São Paulo - A equipe de pesquisa do Banco Pine, chefiada pelo economista Marco Maciel, revisou a projeção para o IPCA em 2015 de 7% para 7,6%. "Apesar da alta de janeiro ter vindo em linha com a nossa última projeção, nós revisamos a estimativa de IPCA para 2015", diz a nota do banco.
A mudança se deve a três principais fatores. O primeiro é o "anúncio sobre o (possível) reajuste das bandeiras tarifárias, de R$ 3,00 para R$ 5,50 para cada 100 kWh no caso da bandeira vermelha (vigente)". O segundo é o "repasse aos consumidores dos R$ 21,8 bilhões previstos no orçamento da CDE, que, assim, não serão cobertos por aportes do Tesouro". O terceiro motivo é a decisão do economista Marco Maciel em já "considerar algum efeito da estiagem na região Sudeste nos preços de alimentos".
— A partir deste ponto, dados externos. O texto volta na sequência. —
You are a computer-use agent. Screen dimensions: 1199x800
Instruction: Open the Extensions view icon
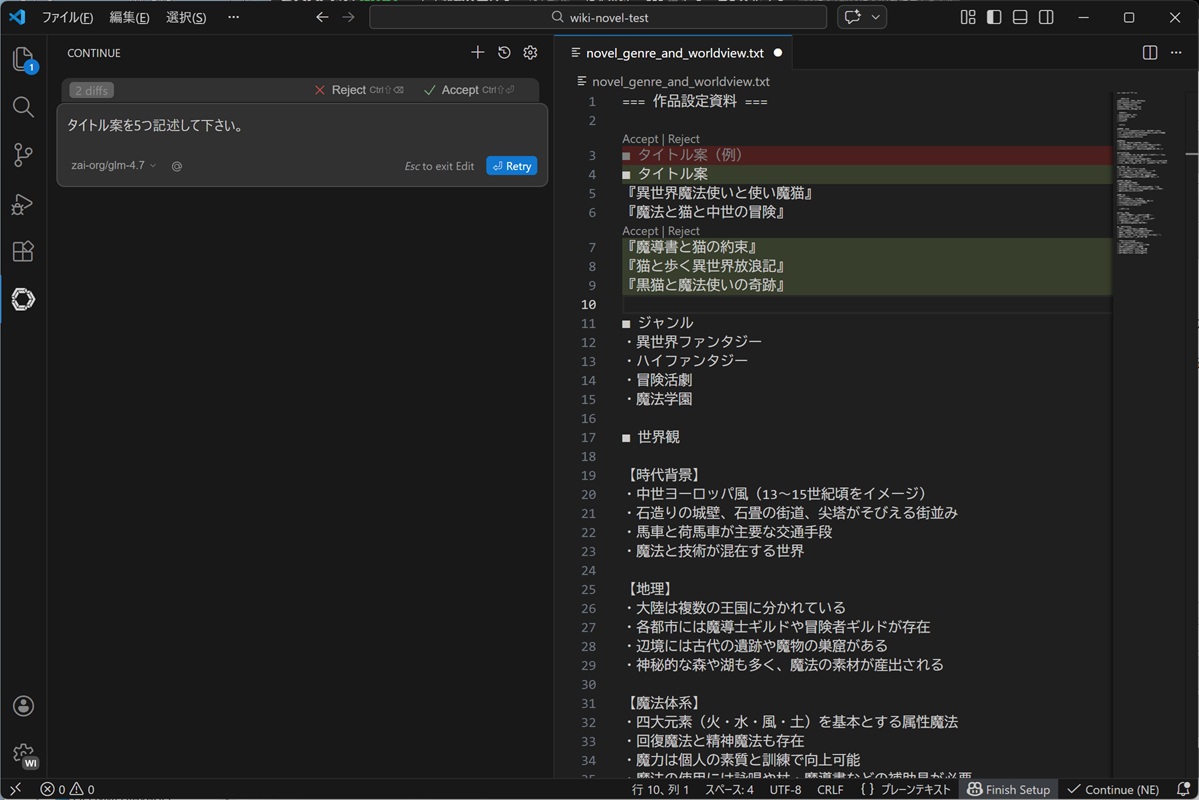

Em relatório macroeconômico, Maciel e sua equipe escrevem que, "seguindo o ‘realismo tarifário’ que deverá pautar o ano", decidiram revisar de 30% para 40% o reajuste de energia elétrica residencial e, com isso, de 8,5% para 10,0% a elevação esperada para os preços administrados.
A outra alteração no cenário de inflação, destacada no relatório do Pine, trata dos bens não duráveis. "Em 2015, deveremos ver mais uma vez a queda de braço entre os efeitos dos problemas de abastecimento de água nos preços dos alimentos versus as boas perspectivas (em termos de menos inflação) das principais commodities agrícolas. Tudo considerado, revisamos a alta estimada do núcleo de 7,0% para 8,0%", escrevem os economistas.
Para a inflação de serviços, os economistas do Pine esperam alguma desaceleração no núcleo desses preços. Esse comportamento responderá, basicamente, ao enfraquecimento da atividade econômica e do mercado de trabalho.
No caso dos bens duráveis, Maciel e sua equipe esperam uma pressão inflacionária vinda da desvalorização do real e da recomposição de alíquotas de impostos. "Diferentemente, os preços dos bens semiduráveis têm apresentado variações próximas das mínimas históricas mensais desde o ano passado, fato que deve se repetir esse ano e também na esteira da desaceleração do consumo das famílias", escrevem os economistas.